Rocco Carbone (è il suo nome) è morto ieri notte, o questa mattina presto. Si è schiantato con la sua moto. La notizia mi ha schiantato per un po' oggi pomeriggio E' giunta al telefono da un altro amico, Andrea Di Consoli, mentre bevevo un caffè sul mare, anzi mangiavo anche un panino, guardavo le barche e la spiaggia, un'isoletta al largo, i colori tremolanti al sole, un paesaggio presto diventato abbacinante. Sant'Isidoro, vicino a Porto Cesareo, in Salento. Rocco era nato a Reggio Calabria, a proposito.
Diceva Derrida che la morte di ogni suo amico era per lui, ogni volta, la fine del mondo. Credo voglia dire che ogni morte è la morte di sé, e quindi del mondo. E penso che sia vero, assolutamente.
Non sono pochi, i miei morti. Ma non ci si abitua mai. Va bene, non rivedrò più Rocco Carbone a Trastevere, e nemmeno ai vernissages dell'amica Giosetta Fioroni, e nemmeno... Oggi non riuscivo a ricordare il nome di un vino bianco che mi aveva fatto conoscere Rocco al buffet dell'Auditorium, buonissimo. Rivedo solo il suo sorriso, uno di quei sorrisi veri fatti col minimo sforzo, cogli occhi. La sua faccia sbarbata nell'uscita serale, all'ora dell'aperitivo. Un'allegra malinconia, molto italiana, senza nessuna posa, il che è ben poco italiano. Ok, leggiamolo, leggetelo, cercate i suoi romanzi nei siti che ne parlano, nelle librerie, è importante leggere gli scrittori vivi, e forse è ancora più importante leggere gli scrittori morti.

6 commenti:

Anonimo ha detto...

mi dispiace tantissimo...Penso anche alla Ramondino...

Anonimo ha detto...

Ciao Rocco.
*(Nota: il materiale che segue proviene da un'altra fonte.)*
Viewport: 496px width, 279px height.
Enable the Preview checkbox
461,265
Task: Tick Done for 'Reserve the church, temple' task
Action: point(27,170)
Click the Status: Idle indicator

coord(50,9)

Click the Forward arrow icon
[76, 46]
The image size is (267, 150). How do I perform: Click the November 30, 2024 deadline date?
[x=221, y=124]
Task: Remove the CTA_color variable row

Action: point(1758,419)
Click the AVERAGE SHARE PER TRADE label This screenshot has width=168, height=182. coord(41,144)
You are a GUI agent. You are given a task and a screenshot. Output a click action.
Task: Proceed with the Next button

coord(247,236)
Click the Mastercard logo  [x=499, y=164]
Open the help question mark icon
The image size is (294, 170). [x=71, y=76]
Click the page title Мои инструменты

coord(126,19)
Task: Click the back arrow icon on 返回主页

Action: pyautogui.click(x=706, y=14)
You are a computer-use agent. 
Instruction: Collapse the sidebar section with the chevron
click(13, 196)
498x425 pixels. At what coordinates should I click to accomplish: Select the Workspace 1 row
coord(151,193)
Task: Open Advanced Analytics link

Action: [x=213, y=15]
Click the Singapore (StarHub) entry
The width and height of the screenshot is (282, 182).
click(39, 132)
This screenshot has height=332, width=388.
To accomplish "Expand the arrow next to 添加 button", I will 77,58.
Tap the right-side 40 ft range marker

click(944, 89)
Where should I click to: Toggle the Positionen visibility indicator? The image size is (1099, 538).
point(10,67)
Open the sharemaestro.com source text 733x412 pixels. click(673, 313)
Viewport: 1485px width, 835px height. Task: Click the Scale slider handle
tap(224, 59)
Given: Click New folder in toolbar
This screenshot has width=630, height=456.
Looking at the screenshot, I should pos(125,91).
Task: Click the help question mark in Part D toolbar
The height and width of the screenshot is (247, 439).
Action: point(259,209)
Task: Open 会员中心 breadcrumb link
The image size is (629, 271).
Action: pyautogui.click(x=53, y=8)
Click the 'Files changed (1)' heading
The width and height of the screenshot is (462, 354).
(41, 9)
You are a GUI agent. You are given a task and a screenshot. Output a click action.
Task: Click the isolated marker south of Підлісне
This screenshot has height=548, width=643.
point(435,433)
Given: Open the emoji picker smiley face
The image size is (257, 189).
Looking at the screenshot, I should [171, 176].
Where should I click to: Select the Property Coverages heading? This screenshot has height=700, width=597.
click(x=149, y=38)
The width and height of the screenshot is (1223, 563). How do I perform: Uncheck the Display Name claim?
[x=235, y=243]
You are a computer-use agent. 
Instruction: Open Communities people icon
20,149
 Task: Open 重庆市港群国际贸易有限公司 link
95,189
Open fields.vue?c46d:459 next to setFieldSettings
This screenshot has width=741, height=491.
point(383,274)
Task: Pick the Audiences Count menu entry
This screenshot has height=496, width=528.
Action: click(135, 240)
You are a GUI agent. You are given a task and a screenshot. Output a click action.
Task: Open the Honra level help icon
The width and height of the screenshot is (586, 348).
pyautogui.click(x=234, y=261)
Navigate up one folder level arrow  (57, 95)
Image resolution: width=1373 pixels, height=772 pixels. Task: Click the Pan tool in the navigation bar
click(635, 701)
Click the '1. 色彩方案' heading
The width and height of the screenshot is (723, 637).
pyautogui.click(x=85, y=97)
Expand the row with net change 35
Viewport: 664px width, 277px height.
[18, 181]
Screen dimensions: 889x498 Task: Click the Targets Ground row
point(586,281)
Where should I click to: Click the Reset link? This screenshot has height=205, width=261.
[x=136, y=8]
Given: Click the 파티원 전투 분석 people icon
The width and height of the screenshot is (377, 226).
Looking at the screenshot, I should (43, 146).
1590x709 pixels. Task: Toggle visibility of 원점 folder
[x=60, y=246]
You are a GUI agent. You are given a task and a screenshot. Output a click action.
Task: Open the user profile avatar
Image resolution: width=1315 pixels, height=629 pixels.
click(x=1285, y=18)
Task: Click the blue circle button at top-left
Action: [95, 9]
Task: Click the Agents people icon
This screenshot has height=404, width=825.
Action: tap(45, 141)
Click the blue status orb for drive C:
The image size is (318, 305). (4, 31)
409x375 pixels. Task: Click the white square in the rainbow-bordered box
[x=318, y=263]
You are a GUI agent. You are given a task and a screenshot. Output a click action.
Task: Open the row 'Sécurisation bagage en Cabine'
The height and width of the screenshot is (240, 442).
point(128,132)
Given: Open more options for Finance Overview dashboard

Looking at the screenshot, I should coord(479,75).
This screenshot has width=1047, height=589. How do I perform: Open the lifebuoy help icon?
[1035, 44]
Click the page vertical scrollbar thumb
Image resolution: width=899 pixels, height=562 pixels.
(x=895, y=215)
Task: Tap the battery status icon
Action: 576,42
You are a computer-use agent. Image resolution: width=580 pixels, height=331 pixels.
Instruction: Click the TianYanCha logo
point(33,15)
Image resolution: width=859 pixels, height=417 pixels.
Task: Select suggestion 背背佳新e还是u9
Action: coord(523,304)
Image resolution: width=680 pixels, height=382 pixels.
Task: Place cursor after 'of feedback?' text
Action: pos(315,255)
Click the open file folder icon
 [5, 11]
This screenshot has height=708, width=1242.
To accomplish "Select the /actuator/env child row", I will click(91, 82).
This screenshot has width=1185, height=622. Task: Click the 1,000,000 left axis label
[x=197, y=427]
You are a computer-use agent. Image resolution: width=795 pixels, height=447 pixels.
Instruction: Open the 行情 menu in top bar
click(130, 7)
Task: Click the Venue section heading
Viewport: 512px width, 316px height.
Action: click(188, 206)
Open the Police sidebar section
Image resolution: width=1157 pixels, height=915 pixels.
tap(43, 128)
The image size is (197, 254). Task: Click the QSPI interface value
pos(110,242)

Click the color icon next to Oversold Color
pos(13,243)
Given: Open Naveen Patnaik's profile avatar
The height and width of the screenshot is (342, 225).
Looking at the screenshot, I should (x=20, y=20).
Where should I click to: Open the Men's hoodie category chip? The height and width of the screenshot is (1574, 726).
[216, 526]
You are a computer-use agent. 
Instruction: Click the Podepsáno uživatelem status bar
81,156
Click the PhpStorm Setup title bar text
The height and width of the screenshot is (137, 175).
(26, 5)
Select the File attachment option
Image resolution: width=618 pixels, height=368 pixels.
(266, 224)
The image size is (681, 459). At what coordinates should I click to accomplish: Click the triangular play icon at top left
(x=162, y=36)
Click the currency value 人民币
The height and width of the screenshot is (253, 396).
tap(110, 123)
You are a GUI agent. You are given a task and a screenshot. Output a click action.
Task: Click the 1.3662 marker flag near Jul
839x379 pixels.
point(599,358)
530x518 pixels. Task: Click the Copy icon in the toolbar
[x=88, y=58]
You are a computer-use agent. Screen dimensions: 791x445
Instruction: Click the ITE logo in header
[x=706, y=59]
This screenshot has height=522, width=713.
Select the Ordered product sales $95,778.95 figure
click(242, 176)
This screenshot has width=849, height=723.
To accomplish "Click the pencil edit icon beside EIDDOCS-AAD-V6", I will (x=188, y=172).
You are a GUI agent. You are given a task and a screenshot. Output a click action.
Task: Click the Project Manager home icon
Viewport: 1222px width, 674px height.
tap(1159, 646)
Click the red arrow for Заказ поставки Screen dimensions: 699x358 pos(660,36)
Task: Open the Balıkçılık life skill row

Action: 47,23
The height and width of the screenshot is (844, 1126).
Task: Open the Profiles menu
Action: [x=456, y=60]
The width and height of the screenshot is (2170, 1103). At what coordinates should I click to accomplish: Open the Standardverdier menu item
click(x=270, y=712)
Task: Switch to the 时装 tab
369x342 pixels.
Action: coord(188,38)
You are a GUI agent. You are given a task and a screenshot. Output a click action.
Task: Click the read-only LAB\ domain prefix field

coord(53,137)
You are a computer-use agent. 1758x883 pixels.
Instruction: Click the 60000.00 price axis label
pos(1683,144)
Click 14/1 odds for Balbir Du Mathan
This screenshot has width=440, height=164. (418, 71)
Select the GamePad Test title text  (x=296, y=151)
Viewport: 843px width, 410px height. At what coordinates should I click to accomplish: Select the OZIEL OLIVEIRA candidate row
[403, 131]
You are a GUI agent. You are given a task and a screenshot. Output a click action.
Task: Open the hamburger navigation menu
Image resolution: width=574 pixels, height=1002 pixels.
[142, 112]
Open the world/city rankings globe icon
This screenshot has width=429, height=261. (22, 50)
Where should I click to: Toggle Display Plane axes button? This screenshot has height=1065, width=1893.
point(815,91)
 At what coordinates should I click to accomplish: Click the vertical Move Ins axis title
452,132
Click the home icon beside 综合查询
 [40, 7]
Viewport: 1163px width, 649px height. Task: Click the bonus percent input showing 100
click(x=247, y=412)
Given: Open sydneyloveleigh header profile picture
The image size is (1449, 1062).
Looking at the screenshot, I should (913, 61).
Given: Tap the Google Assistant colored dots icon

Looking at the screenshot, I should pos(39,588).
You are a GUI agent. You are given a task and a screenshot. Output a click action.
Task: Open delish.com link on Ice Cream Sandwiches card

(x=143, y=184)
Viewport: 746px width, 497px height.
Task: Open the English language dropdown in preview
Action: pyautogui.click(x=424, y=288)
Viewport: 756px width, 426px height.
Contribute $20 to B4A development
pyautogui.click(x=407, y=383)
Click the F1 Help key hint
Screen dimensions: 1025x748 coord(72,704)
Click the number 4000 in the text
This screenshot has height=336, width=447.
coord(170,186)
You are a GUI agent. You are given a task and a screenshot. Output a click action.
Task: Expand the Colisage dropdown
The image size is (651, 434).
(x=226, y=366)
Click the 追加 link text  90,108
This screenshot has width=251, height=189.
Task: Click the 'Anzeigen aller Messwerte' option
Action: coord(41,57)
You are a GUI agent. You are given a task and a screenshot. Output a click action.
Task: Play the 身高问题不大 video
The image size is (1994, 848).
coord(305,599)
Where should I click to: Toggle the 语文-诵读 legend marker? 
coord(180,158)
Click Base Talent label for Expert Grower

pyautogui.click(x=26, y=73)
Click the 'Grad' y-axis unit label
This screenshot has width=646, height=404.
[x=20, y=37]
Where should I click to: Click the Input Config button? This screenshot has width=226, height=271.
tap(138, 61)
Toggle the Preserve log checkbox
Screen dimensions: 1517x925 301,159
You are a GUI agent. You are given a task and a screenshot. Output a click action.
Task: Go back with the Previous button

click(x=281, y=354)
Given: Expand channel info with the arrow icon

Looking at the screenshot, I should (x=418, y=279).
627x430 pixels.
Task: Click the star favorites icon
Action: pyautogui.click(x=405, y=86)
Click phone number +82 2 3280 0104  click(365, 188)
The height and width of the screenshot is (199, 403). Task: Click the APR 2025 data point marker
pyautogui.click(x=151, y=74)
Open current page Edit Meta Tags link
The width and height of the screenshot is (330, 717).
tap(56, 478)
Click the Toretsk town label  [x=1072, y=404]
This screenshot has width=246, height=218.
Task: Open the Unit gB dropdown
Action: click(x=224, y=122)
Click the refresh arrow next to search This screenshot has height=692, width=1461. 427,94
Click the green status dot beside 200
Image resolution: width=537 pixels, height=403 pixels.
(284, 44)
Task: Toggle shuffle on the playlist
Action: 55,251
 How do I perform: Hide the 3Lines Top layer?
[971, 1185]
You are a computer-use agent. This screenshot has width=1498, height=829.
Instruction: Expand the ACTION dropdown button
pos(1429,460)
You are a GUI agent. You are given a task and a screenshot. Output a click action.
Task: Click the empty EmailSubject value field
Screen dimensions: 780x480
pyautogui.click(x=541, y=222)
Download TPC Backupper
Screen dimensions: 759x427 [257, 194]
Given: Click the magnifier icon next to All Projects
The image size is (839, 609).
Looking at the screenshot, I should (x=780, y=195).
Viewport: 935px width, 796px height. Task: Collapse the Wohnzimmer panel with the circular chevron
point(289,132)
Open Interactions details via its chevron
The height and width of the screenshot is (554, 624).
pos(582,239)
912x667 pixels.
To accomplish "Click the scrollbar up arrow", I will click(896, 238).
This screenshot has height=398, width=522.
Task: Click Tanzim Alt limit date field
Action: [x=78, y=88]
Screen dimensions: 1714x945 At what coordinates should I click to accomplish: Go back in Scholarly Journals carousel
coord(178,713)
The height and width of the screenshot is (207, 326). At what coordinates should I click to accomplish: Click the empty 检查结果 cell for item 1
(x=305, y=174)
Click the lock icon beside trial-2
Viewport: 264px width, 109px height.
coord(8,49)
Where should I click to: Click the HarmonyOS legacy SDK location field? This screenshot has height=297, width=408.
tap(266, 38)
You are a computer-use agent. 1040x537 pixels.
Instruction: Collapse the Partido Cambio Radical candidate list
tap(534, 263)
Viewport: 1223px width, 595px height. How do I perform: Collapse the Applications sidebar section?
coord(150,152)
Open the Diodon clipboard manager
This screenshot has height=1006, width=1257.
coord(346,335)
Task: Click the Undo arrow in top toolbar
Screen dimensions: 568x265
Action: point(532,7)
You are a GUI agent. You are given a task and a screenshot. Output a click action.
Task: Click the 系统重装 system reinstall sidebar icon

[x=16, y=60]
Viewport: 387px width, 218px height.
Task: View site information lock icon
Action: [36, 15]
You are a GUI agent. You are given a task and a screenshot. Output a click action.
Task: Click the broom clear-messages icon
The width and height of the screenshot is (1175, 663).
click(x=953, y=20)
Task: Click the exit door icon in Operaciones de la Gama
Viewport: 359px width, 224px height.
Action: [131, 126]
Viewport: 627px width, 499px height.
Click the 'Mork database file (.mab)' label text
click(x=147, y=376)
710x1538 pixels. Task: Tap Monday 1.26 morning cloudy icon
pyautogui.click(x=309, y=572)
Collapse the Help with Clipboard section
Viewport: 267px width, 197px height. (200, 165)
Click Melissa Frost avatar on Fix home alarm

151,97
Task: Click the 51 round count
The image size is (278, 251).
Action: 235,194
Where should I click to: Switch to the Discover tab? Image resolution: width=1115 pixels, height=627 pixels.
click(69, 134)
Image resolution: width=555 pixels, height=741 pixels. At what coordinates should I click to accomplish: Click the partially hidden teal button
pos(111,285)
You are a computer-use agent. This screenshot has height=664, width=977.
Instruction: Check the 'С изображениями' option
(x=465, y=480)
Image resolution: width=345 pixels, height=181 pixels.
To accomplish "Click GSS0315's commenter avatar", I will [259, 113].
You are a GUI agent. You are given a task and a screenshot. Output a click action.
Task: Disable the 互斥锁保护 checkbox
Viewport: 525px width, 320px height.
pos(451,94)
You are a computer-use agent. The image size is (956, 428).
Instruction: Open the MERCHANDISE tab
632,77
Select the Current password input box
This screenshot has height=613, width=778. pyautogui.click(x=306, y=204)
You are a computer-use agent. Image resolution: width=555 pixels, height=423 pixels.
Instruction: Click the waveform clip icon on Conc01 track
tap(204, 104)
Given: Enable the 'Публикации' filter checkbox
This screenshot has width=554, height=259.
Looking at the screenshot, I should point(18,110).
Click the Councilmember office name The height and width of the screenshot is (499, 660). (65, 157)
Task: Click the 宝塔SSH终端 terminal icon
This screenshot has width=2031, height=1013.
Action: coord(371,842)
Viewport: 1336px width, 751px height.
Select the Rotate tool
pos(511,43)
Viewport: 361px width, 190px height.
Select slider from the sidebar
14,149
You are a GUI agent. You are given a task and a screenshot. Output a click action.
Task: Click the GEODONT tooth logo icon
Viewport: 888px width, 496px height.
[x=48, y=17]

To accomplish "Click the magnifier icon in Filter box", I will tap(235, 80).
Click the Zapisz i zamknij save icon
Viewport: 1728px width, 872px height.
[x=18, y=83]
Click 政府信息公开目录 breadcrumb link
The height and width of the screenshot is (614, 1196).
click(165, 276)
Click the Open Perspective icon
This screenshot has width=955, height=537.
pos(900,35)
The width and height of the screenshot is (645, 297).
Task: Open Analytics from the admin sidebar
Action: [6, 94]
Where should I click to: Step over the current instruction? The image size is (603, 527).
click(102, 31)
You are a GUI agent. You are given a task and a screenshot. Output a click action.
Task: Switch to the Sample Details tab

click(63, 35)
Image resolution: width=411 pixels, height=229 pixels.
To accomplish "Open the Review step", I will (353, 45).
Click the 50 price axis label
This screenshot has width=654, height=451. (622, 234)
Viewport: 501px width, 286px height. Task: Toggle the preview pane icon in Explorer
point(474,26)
Ci incontravamo su viale Trastevere mentre io andavo al lavoro e tu passeggiavi vicino a casa o andavi a fare la spesa. Ti riconoscevo da lontano, sempre in jeans, impeccabile, le guance rosa e il sorriso dolce. Eri timido e riservato anche se ci conoscevamo da tanti anni grazie al nostro lavoro. Non ci posso ancora credere che te ne sei andato, che ti sei fermato con violenza e per sempre su una piazza di Roma, scalzato dalla tua moto nell'urto. Non so fogurarmi il volo del tuo corpo. Ma so, conosco, il volo delle tue parole. Questo non basta a riportarti sorridente su viale Trastevere. Ma vorrei salutarti pensandoti lì, con i jeans stretti e senza una piega che ci scambiamo due parole prima di andare al lavoro o a fare la spesa.
Ciao Rocco, un bacio. A presto
s.

andrea ha detto...

Caro Beppe,
le tue parole mi hanno commosso; e anche le parole di s., che credo sia Stefania, Stefania Scateni. Siamo tutti una piccola comunità di amici, a volte tra di noi litighiamo, più spesso ci diciamo belle parole, ci aiutamo tra di noi. Ieri stavo andando a Capalbio a presentare il libro di poesie di Pietro Spataro. Ero in macchina, da solo. Poi la telefonata di Luca Archibugi. E la notizia: Rocco Carbone era morto. Io, tra le tante cose, ricordo che gli dicevo sempre: "hai la syessa faccia di Galeazzo Ciano". Infatti lo chiamavo Galeazzo. Eravamo stato insieme poche sere fa. Ora non c'è più. Hai ragione tu, Beppe. E' la fine del mondo.
Andrea Di Consol

Anonimo ha detto...

Ero a Bevagna per lavoro quando venerdì pomeriggio mio fratello Marco mi ha detto della morte di Rocco e nonostante lui abbia cercato di darmela piano piano la notizia ho sentito così tanto dolore e non riuscivo a smettere di piangere. Sarà perché era un’altra fine del mondo, dopo la morte di Paola Febbraro a maggio. E poi Rocco era troppo innocente per morire. Lo conosco da tanto e mi mancherà non incontrarlo in giro qua e là, non ascoltare le sue domande dirette su problemi difficili, non ricambiare il suo sguardo lucido e meravigliato. Grazie Beppe di averlo ricordato. Un abbraccio, cris

Anonimo ha detto...

caro Beppe, la firma che non conosci è di Paolo Sortino.

Anonimo ha detto...

apprezzo tutte le testimonianze, gli interventi. del resto non posso nemmeno concepire uno scrivere privo di testimonianza. qualche gorno fa c'era un bellissimo (e inquietante) articolo-testimonianza di Luca Archibugi sul Messaggero (su Rocco Carbone), letto per caso qui in Salento. E' vero, erano già scomparse Fabrizia Ramondino (ho condiviso con lei un soggiorno in chianti, entrambi writers in residence, ricordo la grazia con cui mi invitava a bere il caffé nel suo appartamento) e la grande, grandissima poetessa Paola Febbraro, morta dopo mesi di agonia. Essere eterni, scriveva max frisch, è avere vissuto. Eppure, ogni, volta, la fine del mondo... E' doloroso, e scusate l'ovvietà. beppe s.